Rz. 525

Nach den vom BGH im Urt. v. 11.2.2004[627] entwickelten Grundsätzen besteht keine Beschränkung der Ehevertragsfreiheit bei der Güterrechtswahl. Allerdings darf der Schutzzweck der gesetzlichen Regelungen nicht durch vertragliche Vereinbarungen beliebig unterlaufen werden.[628] Insofern unterliegen auch güterrechtliche Vereinbarungen, vor allem die Vereinbarung der Gütertrennung (= Ausschluss des Zugewinnausgleichs), der Wirksamkeitskontrolle (§ 138 BGB) und der Ausübungskontrolle (§ 242 BGB) durch die Gerichte.

So hat das OLG Stuttgart im Urt. v. 11.11.2004[629] einen Ehevertrag, der auch eine güterrechtliche Vereinbarung enthielt, für sittenwidrig erachtet.

Nach BGH[630] kann der Ausschluss des Versorgungsausgleichs in solchen Fällen zur Gesamtnichtigkeit des Ehevertrags führen, wenn die Ehefrau bei seinem Abschluss im neunten Monat schwanger ist und ihr der Vertragsentwurf erstmals in der notariellen Verhandlung bekannt gegeben wird.

Ist in einem Ehevertrag die Gütertrennung wirksam vereinbart, so bestimmt sich bei Vorhandensein von einem Kind oder zwei Kindern neben einem überlebenden Ehegatten die gesetzliche Erbfolge nach § 1931 Abs. 4 BGB (paritätische Beteiligung), bei Vorhandensein von mehr Kindern nach § 1931 Abs. 1 BGB (¼ für den überlebenden Ehegatten und ¾ für die Kinder).

Sollte die Gütertrennung nicht wirksam vereinbart sein, so würde der gesetzliche Güterstand der Zugewinngemeinschaft gelten mit einer Erbquote von der Hälfte für den überlebenden Ehegatten bei Vorhandensein von Kindern gem. §§ 1931 Abs. 1, 1371 Abs. 1 BGB.

Wird nach anderen Erbenordnungen geerbt, so ist der nach § 1931 BGB zu ermittelnde Erbteil nur dann um ¼ zu erhöhen, wenn der gesetzliche Güterstand der Zugewinngemeinschaft bestanden hat.

 

Rz. 526

Wegen dieser Unterschiede ist die Frage der Wirksamkeit eines Ehevertrags als Vorfrage im Erbenfeststellungsprozess zu klären.
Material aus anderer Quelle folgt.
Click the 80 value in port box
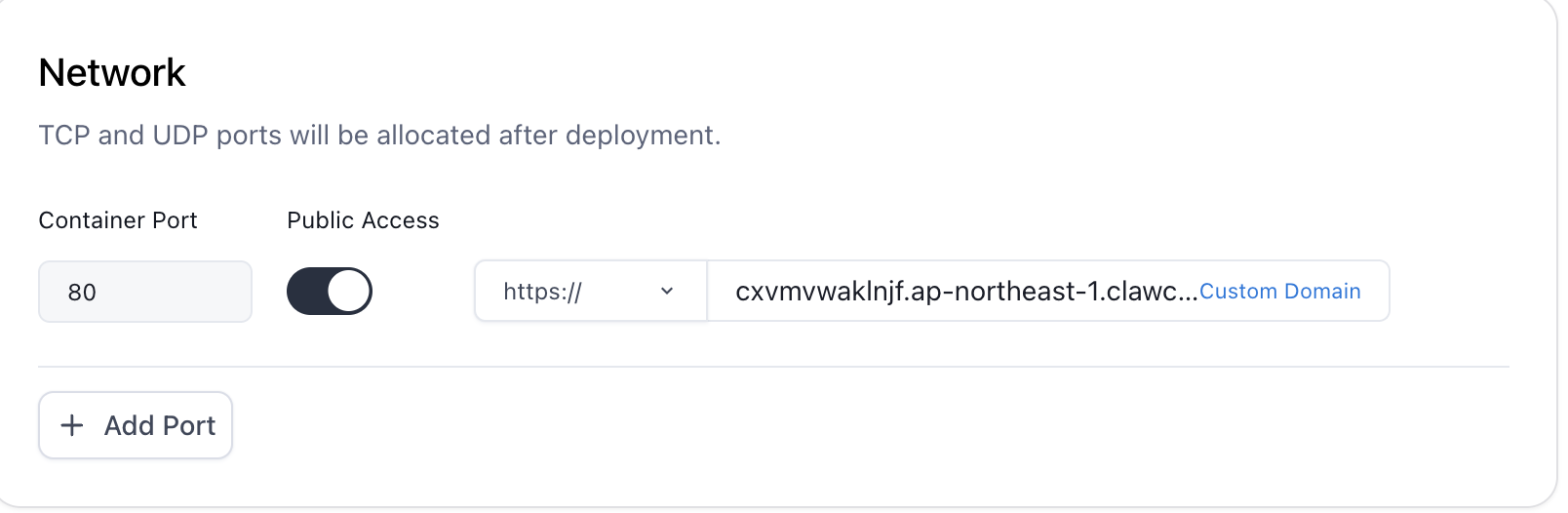1568x513 pixels. point(82,293)
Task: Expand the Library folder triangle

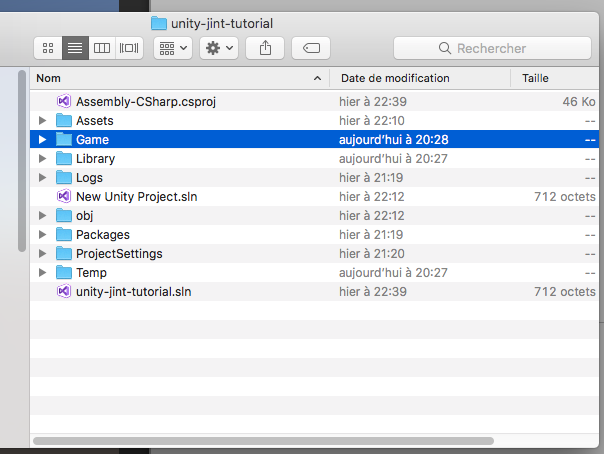Action: (42, 159)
Möglicherweise sind diese Fragen bereits in einem Feststellungsurteil zu Lebzeiten beider Ehegatten rechtskräftig festgestellt.

Ist der Ehevertrag, der neben weiteren einseitig belastenden Regelungen auch einen Ausschluss des Güterstands der Zugewinngemeinschaft enthält, wegen einseitiger Dominanz des späteren Ehemanns sittenwidrig, beläuft sich der Erbteil der Ehefrau nach dem Tod des Ehemanns neben den Kindern auf 50 %.[631]
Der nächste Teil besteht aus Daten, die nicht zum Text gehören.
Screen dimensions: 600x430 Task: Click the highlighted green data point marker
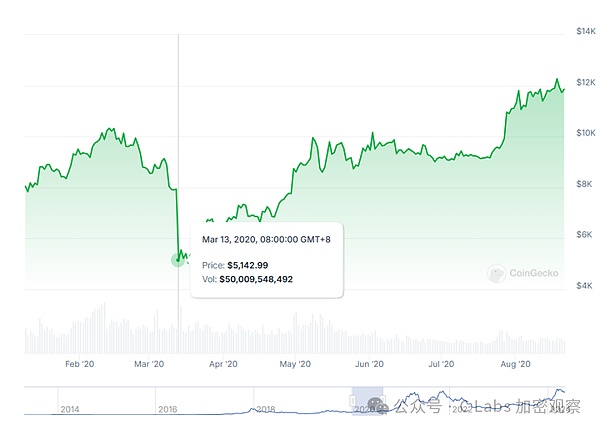(x=178, y=259)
[627] BGH, Urt. v. 11.2.2004 – XII ZR 265/02, BGHZ 158, 81 = NJW 2004, 930 = FamRZ 2004, 601 m. Anm. Borth = ZNotP 2004, 157 = BGHR 2004, 516 m. Anm. Grziwotz = FPR 2004, 209 = FuR 2004, 119 = FF 2004, 79 = RhNotZ 2004, 150 = NotBZ 2004, 152 = MDR 2004, 573 = JuS 2004, 539; BGH FamRZ 2005, 1444 (sehr lesenswert!) m. Anm. Bergschneider und BGH FamRZ 2005, 1449.
[628] Aus BGH, Beschl. v. 6.10.2004 – XII ZB 110/99, FuR 2004, 545 = FamRZ 2005, 26, 28 (m. Anm. Bergschneider) = DNotI-Report 2004, 210 = ZFE 2005, 31: "Wie der Senat in seinem … Urt. v. 11.2.2004 (XII ZR 265/02 – FamRZ 2004, 601, für BGHZ 158, 81 vorgesehen) dargelegt hat, darf die grundsätzliche Disponibilität der Scheidungsfolgen nicht dazu führen, dass der Schutzzweck der gesetzlichen Regelungen durch vertragliche Vereinbarungen beliebig unterlaufen werden kann. …"
[629] OLG Stuttgart FamRZ 2005, 455.
[631] OLG Oldenburg ErbR 2018, 112 = FamRZ 2017, 2010 = ZEV 2017, 732.